EXTRACTED DATA
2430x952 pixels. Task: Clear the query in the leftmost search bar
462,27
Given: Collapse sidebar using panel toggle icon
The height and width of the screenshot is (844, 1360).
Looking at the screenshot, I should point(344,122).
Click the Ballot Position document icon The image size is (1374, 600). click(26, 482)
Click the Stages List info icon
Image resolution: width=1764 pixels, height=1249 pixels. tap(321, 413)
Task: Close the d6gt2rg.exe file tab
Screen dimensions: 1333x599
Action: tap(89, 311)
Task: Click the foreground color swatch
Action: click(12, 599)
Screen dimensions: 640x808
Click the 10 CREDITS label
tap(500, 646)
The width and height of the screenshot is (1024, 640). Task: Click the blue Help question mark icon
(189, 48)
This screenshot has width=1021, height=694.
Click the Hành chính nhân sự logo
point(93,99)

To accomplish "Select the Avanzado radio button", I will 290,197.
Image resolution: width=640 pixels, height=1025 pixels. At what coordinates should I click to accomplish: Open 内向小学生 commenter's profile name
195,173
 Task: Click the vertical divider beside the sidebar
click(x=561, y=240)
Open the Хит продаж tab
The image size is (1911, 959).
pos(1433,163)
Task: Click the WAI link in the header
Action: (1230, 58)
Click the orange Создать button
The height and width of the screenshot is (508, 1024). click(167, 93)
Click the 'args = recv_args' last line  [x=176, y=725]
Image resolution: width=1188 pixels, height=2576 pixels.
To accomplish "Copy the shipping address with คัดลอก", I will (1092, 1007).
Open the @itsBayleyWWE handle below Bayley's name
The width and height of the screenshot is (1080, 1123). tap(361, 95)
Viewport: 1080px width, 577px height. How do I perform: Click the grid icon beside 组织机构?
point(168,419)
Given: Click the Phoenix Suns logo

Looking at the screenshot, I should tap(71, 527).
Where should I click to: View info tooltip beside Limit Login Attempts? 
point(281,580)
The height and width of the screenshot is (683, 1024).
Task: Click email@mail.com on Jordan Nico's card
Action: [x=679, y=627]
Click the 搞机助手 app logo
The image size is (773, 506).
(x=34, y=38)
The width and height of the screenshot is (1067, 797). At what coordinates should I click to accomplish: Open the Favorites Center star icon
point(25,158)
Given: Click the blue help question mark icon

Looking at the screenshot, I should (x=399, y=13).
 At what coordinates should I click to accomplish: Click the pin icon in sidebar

REQUIREMENT
Filter the records for lines holding the string "will". Copy each one.

ANSWER TO THIS TASK
To accomplish "Select the Avanzado radio button", I will 290,197.
To accomplish "Copy the shipping address with คัดลอก", I will (1092, 1007).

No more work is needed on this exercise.